--- PROBLEM TO SOLVE ---
Copy the lines exactly as they appear, from the line with "Click the scan QR code icon" to the line with "Action: pyautogui.click(x=692, y=701)", including both of those lines.

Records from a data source
********

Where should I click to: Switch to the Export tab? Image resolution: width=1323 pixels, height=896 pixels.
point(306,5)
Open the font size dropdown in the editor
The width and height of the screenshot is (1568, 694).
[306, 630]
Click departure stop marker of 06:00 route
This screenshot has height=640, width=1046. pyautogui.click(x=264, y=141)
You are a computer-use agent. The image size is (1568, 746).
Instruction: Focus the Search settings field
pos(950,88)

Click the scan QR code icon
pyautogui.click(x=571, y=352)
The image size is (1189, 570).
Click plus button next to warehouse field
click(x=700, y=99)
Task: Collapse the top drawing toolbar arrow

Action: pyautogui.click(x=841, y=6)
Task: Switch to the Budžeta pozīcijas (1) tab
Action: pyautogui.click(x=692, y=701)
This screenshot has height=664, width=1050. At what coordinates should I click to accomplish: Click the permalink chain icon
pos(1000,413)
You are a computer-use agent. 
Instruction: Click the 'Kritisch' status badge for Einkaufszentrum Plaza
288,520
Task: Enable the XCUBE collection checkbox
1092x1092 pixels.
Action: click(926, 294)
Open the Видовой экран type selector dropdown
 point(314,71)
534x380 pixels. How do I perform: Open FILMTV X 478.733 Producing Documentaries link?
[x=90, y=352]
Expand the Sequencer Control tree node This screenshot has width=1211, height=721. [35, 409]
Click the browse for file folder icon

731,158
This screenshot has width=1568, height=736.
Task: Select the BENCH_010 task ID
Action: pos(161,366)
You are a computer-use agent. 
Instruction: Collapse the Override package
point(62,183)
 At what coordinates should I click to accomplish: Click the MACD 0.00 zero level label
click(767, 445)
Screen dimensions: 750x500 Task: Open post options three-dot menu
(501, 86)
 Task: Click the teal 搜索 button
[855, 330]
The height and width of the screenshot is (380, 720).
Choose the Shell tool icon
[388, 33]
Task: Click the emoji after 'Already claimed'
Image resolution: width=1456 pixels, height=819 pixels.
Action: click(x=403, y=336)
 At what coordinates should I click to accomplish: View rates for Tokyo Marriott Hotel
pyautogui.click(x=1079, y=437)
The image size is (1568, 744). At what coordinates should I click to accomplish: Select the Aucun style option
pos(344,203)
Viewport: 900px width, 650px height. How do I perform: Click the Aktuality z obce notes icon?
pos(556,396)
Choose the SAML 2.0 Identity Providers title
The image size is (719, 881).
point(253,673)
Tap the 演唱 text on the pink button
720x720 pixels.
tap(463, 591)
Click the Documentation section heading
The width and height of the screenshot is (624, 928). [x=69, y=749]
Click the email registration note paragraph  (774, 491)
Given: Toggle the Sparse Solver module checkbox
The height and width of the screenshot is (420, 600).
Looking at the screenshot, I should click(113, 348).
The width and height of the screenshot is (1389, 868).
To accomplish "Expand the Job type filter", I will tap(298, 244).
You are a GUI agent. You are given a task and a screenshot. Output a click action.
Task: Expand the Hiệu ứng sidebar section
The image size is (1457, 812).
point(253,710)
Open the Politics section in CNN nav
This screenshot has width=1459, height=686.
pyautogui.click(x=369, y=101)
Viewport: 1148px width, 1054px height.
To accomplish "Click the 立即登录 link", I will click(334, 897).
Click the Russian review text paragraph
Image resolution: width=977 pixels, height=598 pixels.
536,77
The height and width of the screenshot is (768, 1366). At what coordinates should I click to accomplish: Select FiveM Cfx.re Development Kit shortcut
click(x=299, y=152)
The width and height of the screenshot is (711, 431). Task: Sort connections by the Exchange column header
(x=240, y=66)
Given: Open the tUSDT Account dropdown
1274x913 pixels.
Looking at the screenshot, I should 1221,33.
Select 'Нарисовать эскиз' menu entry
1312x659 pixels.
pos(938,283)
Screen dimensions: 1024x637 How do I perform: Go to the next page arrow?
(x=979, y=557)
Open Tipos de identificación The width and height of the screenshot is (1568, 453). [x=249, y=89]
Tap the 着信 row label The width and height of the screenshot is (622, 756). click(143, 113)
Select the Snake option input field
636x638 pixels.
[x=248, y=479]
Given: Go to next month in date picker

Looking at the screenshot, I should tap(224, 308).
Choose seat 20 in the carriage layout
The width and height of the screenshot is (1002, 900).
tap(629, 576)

********

--- RESULT ---
Click the scan QR code icon
pyautogui.click(x=571, y=352)
The image size is (1189, 570).
Click plus button next to warehouse field
click(x=700, y=99)
Task: Collapse the top drawing toolbar arrow

Action: pyautogui.click(x=841, y=6)
Task: Switch to the Budžeta pozīcijas (1) tab
Action: pyautogui.click(x=692, y=701)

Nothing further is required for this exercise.